### EXTRACTED ENTRIES
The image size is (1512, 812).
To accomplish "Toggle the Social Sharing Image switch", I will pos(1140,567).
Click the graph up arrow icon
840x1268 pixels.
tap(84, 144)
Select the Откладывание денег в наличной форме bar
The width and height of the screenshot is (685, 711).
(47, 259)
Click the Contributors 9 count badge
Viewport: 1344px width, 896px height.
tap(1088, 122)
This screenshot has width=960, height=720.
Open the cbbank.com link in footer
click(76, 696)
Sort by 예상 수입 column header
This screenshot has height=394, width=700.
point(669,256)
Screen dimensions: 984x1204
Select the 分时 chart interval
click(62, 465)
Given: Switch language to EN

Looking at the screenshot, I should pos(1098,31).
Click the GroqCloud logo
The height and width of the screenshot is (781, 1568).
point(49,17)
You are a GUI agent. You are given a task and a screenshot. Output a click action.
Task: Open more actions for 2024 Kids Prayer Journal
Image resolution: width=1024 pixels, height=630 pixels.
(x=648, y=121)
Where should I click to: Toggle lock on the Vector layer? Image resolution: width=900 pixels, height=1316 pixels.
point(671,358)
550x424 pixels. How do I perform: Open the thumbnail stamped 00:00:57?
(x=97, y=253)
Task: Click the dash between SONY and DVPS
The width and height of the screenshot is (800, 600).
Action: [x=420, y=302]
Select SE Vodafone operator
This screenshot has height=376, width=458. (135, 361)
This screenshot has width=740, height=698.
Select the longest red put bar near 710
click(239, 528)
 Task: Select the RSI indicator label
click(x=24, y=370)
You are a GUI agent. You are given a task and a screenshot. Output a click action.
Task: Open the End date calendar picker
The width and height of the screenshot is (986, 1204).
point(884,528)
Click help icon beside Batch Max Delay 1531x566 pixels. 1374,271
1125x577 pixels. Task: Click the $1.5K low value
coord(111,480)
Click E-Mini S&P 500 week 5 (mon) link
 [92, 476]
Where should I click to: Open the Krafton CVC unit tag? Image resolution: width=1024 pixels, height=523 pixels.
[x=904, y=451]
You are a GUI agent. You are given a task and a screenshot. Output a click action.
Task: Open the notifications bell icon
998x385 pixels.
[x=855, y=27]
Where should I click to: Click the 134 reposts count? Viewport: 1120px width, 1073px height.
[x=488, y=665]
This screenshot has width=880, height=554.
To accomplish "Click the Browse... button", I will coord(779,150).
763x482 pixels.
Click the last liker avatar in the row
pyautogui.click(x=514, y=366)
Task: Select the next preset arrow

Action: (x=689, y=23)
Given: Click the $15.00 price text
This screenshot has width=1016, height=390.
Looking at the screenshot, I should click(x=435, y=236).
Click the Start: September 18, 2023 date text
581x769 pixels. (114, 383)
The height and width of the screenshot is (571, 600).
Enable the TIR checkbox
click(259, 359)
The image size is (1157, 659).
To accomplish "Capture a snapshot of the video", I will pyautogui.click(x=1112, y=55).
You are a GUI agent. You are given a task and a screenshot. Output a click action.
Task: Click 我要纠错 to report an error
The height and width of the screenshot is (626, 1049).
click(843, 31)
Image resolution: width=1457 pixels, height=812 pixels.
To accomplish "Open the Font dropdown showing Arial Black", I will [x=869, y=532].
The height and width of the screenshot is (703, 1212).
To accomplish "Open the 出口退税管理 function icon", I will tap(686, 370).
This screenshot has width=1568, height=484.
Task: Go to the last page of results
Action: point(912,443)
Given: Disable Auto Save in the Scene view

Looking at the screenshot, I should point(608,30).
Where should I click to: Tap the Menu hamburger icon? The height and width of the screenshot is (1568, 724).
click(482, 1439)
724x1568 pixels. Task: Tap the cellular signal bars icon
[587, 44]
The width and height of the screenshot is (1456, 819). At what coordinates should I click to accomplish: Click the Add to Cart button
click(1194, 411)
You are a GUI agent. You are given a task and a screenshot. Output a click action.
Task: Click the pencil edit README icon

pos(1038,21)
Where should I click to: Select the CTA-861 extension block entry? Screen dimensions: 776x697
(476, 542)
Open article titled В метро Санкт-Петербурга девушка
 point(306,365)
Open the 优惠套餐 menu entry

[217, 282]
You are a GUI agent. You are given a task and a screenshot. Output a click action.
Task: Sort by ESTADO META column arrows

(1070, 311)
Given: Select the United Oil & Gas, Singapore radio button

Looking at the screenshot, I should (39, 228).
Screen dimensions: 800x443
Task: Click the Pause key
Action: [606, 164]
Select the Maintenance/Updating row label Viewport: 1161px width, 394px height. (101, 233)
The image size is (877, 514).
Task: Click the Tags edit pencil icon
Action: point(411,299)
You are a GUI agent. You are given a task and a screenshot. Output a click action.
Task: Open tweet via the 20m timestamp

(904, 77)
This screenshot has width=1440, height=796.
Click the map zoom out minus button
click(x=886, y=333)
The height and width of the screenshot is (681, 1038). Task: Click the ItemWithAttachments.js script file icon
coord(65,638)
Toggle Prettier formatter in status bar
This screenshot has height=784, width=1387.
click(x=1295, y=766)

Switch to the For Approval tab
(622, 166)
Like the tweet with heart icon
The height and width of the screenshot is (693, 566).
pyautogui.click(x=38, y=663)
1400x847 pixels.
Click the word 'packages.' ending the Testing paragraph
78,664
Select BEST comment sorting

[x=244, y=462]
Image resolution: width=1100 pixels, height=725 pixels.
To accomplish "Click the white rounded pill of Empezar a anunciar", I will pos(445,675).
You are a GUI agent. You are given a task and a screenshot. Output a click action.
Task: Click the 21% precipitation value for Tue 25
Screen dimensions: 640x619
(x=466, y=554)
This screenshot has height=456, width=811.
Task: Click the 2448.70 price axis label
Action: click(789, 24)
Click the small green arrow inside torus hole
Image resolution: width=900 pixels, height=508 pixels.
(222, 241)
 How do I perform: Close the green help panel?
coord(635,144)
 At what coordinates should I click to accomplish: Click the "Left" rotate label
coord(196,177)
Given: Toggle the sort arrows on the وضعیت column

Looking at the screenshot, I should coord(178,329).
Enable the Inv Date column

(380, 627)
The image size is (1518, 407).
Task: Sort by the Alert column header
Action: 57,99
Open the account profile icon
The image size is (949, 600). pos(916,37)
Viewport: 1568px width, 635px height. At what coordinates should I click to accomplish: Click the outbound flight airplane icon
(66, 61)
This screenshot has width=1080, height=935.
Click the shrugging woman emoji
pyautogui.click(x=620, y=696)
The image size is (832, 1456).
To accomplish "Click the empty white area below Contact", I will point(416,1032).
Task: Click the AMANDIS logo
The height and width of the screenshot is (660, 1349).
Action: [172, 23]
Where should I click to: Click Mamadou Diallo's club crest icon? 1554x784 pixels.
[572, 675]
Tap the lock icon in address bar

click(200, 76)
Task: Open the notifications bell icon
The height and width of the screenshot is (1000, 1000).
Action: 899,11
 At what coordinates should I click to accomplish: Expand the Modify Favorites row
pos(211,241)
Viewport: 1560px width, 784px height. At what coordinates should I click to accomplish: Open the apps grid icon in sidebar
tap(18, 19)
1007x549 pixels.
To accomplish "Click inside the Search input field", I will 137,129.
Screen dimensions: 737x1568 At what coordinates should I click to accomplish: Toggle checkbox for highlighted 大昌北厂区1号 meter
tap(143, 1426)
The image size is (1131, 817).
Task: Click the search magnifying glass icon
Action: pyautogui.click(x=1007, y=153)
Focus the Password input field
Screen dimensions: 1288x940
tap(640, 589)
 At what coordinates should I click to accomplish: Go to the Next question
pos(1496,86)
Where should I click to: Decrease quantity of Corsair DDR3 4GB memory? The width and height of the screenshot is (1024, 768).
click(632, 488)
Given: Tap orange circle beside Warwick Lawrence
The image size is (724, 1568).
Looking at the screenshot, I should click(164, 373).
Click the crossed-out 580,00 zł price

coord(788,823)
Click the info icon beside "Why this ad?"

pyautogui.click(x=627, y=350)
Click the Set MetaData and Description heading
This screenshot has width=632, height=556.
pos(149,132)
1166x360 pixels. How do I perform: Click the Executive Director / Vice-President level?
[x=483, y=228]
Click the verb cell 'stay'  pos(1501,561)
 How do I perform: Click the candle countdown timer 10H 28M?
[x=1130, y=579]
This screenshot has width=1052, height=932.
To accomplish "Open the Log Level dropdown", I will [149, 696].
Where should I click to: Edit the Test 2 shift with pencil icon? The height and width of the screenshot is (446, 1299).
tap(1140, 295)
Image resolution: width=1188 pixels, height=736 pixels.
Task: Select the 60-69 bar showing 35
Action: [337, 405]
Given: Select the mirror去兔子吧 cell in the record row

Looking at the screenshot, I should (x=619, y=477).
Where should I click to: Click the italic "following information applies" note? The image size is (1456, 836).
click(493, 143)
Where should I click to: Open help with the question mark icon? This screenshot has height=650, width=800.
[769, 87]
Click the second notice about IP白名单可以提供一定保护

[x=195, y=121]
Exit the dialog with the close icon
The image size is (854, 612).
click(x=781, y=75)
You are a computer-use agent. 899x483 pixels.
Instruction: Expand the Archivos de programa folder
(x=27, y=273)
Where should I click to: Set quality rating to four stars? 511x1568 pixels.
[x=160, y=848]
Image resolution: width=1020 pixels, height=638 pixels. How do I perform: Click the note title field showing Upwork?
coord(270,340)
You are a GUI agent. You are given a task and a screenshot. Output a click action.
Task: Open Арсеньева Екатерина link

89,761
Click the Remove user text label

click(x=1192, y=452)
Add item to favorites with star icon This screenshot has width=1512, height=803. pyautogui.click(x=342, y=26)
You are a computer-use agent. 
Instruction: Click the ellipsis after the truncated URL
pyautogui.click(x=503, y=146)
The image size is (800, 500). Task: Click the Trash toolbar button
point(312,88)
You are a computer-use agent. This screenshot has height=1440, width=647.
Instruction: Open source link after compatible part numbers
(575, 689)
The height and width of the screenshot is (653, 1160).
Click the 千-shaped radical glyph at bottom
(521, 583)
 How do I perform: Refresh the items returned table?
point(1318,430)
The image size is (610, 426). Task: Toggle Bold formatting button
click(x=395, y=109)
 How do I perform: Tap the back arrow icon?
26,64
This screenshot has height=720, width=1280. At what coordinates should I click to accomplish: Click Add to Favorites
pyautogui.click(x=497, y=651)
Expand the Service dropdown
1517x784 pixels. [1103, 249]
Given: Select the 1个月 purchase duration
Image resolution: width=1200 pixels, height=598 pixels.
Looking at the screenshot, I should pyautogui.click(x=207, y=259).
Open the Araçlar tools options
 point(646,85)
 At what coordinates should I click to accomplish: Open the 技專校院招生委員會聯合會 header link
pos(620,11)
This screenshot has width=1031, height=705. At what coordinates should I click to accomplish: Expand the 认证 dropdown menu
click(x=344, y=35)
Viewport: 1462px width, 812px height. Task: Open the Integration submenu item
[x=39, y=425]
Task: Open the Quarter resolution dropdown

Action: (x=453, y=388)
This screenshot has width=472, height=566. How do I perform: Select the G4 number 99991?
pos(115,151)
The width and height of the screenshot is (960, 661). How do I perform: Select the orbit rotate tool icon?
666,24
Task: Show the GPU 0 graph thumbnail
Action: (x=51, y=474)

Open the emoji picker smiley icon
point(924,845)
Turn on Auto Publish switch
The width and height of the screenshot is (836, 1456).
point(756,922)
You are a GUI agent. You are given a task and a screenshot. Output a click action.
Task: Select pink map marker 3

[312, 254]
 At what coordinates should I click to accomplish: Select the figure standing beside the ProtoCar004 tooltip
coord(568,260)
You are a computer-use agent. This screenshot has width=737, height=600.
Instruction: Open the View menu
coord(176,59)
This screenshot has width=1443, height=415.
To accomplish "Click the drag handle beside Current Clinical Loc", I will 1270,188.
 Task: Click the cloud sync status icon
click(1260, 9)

### THE PROBLEM
Above are the entries; copy every line among them that contains the word "inside".

### FINISHED TASK
Click the small green arrow inside torus hole
To accomplish "Click inside the Search input field", I will 137,129.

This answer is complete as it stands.